> **Records contained in a dataset**
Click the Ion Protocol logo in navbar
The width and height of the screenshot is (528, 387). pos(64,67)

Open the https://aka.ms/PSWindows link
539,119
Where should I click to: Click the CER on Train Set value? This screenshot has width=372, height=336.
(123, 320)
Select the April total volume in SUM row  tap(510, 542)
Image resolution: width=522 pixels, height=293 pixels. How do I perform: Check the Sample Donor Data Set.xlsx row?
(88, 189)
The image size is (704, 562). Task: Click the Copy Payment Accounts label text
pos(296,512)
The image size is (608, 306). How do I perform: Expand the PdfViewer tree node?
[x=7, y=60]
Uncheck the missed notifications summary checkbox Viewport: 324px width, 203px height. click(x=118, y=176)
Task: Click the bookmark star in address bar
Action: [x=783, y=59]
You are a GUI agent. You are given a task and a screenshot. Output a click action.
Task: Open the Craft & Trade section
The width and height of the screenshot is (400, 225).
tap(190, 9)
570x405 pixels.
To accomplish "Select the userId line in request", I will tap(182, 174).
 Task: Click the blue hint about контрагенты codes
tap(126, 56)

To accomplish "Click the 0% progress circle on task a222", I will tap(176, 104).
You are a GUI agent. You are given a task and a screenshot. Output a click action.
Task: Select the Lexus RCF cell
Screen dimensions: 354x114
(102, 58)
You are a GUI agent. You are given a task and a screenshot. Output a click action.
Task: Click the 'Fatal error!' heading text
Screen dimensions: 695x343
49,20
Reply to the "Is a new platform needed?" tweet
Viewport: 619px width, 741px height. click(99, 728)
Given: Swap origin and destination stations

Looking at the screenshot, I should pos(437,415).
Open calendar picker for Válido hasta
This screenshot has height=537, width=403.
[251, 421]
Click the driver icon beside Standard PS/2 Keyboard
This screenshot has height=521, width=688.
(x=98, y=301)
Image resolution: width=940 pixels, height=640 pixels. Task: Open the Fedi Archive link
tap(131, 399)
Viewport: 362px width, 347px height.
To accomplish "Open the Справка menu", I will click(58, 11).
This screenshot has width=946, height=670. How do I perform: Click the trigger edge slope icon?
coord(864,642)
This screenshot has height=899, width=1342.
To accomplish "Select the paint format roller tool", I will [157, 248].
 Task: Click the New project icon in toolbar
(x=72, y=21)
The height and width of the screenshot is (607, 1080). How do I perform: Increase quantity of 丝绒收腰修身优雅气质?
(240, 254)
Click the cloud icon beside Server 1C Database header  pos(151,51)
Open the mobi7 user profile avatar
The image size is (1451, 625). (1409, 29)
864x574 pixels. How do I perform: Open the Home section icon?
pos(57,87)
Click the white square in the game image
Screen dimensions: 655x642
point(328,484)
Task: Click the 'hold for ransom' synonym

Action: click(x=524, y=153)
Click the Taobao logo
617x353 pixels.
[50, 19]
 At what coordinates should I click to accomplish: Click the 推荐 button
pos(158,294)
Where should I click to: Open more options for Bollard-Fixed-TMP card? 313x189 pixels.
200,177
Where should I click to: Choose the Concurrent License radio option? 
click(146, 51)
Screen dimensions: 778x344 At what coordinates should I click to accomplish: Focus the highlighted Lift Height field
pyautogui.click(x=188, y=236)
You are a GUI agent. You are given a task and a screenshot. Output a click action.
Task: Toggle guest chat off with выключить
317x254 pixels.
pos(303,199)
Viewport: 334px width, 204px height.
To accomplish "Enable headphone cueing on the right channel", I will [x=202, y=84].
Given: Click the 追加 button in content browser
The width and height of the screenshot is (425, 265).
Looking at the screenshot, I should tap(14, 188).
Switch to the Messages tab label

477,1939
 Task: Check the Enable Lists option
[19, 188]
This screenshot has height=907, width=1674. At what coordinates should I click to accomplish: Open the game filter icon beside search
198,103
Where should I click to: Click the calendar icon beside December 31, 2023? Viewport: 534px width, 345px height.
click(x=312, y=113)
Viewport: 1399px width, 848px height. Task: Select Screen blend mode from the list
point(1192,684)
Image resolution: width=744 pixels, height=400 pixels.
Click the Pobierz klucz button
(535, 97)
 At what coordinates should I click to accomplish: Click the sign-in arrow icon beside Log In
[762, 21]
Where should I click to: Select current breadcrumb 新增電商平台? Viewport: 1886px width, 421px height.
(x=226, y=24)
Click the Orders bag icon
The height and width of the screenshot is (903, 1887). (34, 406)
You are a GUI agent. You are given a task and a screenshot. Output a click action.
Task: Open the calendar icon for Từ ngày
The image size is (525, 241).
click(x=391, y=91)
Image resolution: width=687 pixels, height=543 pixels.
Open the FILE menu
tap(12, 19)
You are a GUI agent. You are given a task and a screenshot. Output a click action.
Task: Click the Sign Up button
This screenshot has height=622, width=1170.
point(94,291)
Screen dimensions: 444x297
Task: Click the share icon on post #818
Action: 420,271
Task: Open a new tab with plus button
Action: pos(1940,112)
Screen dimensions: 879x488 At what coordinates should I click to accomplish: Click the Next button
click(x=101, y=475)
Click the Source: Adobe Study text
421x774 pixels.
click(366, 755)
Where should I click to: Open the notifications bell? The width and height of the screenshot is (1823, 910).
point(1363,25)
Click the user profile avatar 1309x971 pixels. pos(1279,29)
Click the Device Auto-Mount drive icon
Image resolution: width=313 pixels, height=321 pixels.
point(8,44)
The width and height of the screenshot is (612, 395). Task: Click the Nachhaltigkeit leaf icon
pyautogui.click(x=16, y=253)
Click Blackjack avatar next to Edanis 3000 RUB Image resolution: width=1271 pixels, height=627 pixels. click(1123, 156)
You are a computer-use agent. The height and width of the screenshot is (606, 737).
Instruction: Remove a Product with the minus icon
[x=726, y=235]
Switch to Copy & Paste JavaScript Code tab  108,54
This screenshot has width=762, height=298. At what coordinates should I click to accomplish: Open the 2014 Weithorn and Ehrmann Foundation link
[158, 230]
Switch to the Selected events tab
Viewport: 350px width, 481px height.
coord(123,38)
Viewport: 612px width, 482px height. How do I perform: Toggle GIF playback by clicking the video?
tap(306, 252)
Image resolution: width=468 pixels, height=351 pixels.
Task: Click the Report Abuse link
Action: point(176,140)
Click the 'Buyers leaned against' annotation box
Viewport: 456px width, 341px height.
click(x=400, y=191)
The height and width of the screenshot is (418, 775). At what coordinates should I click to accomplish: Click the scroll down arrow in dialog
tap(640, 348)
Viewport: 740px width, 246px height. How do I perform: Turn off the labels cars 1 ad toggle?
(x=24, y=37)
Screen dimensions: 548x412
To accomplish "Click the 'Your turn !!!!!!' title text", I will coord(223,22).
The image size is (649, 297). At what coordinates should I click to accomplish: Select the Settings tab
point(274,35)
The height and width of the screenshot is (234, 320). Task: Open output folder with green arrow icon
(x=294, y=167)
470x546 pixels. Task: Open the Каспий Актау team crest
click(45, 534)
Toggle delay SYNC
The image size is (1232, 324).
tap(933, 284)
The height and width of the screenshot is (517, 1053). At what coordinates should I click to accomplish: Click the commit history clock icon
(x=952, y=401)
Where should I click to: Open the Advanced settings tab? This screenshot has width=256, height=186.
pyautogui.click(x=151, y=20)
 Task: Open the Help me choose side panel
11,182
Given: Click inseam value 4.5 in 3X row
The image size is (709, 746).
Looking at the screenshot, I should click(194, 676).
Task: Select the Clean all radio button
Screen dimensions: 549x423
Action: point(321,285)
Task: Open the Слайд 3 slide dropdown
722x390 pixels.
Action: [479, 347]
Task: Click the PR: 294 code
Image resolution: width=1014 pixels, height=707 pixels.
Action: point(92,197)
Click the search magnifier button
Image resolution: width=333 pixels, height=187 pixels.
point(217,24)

> **What is needed**
In full and without deviation, reproduce the entries above.

> **The completed task**
Click the Ion Protocol logo in navbar
The width and height of the screenshot is (528, 387). pos(64,67)

Open the https://aka.ms/PSWindows link
539,119
Where should I click to: Click the CER on Train Set value? This screenshot has width=372, height=336.
(123, 320)
Select the April total volume in SUM row  tap(510, 542)
Image resolution: width=522 pixels, height=293 pixels. How do I perform: Check the Sample Donor Data Set.xlsx row?
(88, 189)
The image size is (704, 562). Task: Click the Copy Payment Accounts label text
pos(296,512)
The image size is (608, 306). How do I perform: Expand the PdfViewer tree node?
[x=7, y=60]
Uncheck the missed notifications summary checkbox Viewport: 324px width, 203px height. click(x=118, y=176)
Task: Click the bookmark star in address bar
Action: [x=783, y=59]
You are a GUI agent. You are given a task and a screenshot. Output a click action.
Task: Open the Craft & Trade section
The width and height of the screenshot is (400, 225).
tap(190, 9)
570x405 pixels.
To accomplish "Select the userId line in request", I will tap(182, 174).
 Task: Click the blue hint about контрагенты codes
tap(126, 56)

To accomplish "Click the 0% progress circle on task a222", I will tap(176, 104).
You are a GUI agent. You are given a task and a screenshot. Output a click action.
Task: Select the Lexus RCF cell
Screen dimensions: 354x114
(102, 58)
You are a GUI agent. You are given a task and a screenshot. Output a click action.
Task: Click the 'Fatal error!' heading text
Screen dimensions: 695x343
49,20
Reply to the "Is a new platform needed?" tweet
Viewport: 619px width, 741px height. click(99, 728)
Given: Swap origin and destination stations

Looking at the screenshot, I should pos(437,415).
Open calendar picker for Válido hasta
This screenshot has height=537, width=403.
[251, 421]
Click the driver icon beside Standard PS/2 Keyboard
This screenshot has height=521, width=688.
(x=98, y=301)
Image resolution: width=940 pixels, height=640 pixels. Task: Open the Fedi Archive link
tap(131, 399)
Viewport: 362px width, 347px height.
To accomplish "Open the Справка menu", I will click(58, 11).
This screenshot has width=946, height=670. How do I perform: Click the trigger edge slope icon?
coord(864,642)
This screenshot has height=899, width=1342.
To accomplish "Select the paint format roller tool", I will [157, 248].
 Task: Click the New project icon in toolbar
(x=72, y=21)
The height and width of the screenshot is (607, 1080). How do I perform: Increase quantity of 丝绒收腰修身优雅气质?
(240, 254)
Click the cloud icon beside Server 1C Database header  pos(151,51)
Open the mobi7 user profile avatar
The image size is (1451, 625). (1409, 29)
864x574 pixels. How do I perform: Open the Home section icon?
pos(57,87)
Click the white square in the game image
Screen dimensions: 655x642
point(328,484)
Task: Click the 'hold for ransom' synonym

Action: click(x=524, y=153)
Click the Taobao logo
617x353 pixels.
[50, 19]
 At what coordinates should I click to accomplish: Click the 推荐 button
pos(158,294)
Where should I click to: Open more options for Bollard-Fixed-TMP card? 313x189 pixels.
200,177
Where should I click to: Choose the Concurrent License radio option? 
click(146, 51)
Screen dimensions: 778x344 At what coordinates should I click to accomplish: Focus the highlighted Lift Height field
pyautogui.click(x=188, y=236)
You are a GUI agent. You are given a task and a screenshot. Output a click action.
Task: Toggle guest chat off with выключить
317x254 pixels.
pos(303,199)
Viewport: 334px width, 204px height.
To accomplish "Enable headphone cueing on the right channel", I will [x=202, y=84].
Given: Click the 追加 button in content browser
The width and height of the screenshot is (425, 265).
Looking at the screenshot, I should tap(14, 188).
Switch to the Messages tab label

477,1939
 Task: Check the Enable Lists option
[19, 188]
This screenshot has height=907, width=1674. At what coordinates should I click to accomplish: Open the game filter icon beside search
198,103
Where should I click to: Click the calendar icon beside December 31, 2023? Viewport: 534px width, 345px height.
click(x=312, y=113)
Viewport: 1399px width, 848px height. Task: Select Screen blend mode from the list
point(1192,684)
Image resolution: width=744 pixels, height=400 pixels.
Click the Pobierz klucz button
(535, 97)
 At what coordinates should I click to accomplish: Click the sign-in arrow icon beside Log In
[762, 21]
Where should I click to: Select current breadcrumb 新增電商平台? Viewport: 1886px width, 421px height.
(x=226, y=24)
Click the Orders bag icon
The height and width of the screenshot is (903, 1887). (34, 406)
You are a GUI agent. You are given a task and a screenshot. Output a click action.
Task: Open the calendar icon for Từ ngày
The image size is (525, 241).
click(x=391, y=91)
Image resolution: width=687 pixels, height=543 pixels.
Open the FILE menu
tap(12, 19)
You are a GUI agent. You are given a task and a screenshot. Output a click action.
Task: Click the Sign Up button
This screenshot has height=622, width=1170.
point(94,291)
Screen dimensions: 444x297
Task: Click the share icon on post #818
Action: 420,271
Task: Open a new tab with plus button
Action: pos(1940,112)
Screen dimensions: 879x488 At what coordinates should I click to accomplish: Click the Next button
click(x=101, y=475)
Click the Source: Adobe Study text
421x774 pixels.
click(366, 755)
Where should I click to: Open the notifications bell? The width and height of the screenshot is (1823, 910).
point(1363,25)
Click the user profile avatar 1309x971 pixels. pos(1279,29)
Click the Device Auto-Mount drive icon
Image resolution: width=313 pixels, height=321 pixels.
point(8,44)
The width and height of the screenshot is (612, 395). Task: Click the Nachhaltigkeit leaf icon
pyautogui.click(x=16, y=253)
Click Blackjack avatar next to Edanis 3000 RUB Image resolution: width=1271 pixels, height=627 pixels. click(1123, 156)
You are a computer-use agent. The height and width of the screenshot is (606, 737).
Instruction: Remove a Product with the minus icon
[x=726, y=235]
Switch to Copy & Paste JavaScript Code tab  108,54
This screenshot has width=762, height=298. At what coordinates should I click to accomplish: Open the 2014 Weithorn and Ehrmann Foundation link
[158, 230]
Switch to the Selected events tab
Viewport: 350px width, 481px height.
coord(123,38)
Viewport: 612px width, 482px height. How do I perform: Toggle GIF playback by clicking the video?
tap(306, 252)
Image resolution: width=468 pixels, height=351 pixels.
Task: Click the Report Abuse link
Action: point(176,140)
Click the 'Buyers leaned against' annotation box
Viewport: 456px width, 341px height.
click(x=400, y=191)
The height and width of the screenshot is (418, 775). At what coordinates should I click to accomplish: Click the scroll down arrow in dialog
tap(640, 348)
Viewport: 740px width, 246px height. How do I perform: Turn off the labels cars 1 ad toggle?
(x=24, y=37)
Screen dimensions: 548x412
To accomplish "Click the 'Your turn !!!!!!' title text", I will coord(223,22).
The image size is (649, 297). At what coordinates should I click to accomplish: Select the Settings tab
point(274,35)
The height and width of the screenshot is (234, 320). Task: Open output folder with green arrow icon
(x=294, y=167)
470x546 pixels. Task: Open the Каспий Актау team crest
click(45, 534)
Toggle delay SYNC
The image size is (1232, 324).
tap(933, 284)
The height and width of the screenshot is (517, 1053). At what coordinates should I click to accomplish: Click the commit history clock icon
(x=952, y=401)
Where should I click to: Open the Advanced settings tab? This screenshot has width=256, height=186.
pyautogui.click(x=151, y=20)
 Task: Open the Help me choose side panel
11,182
Given: Click inseam value 4.5 in 3X row
The image size is (709, 746).
Looking at the screenshot, I should click(194, 676).
Task: Select the Clean all radio button
Screen dimensions: 549x423
Action: point(321,285)
Task: Open the Слайд 3 slide dropdown
722x390 pixels.
Action: [479, 347]
Task: Click the PR: 294 code
Image resolution: width=1014 pixels, height=707 pixels.
Action: point(92,197)
Click the search magnifier button
Image resolution: width=333 pixels, height=187 pixels.
point(217,24)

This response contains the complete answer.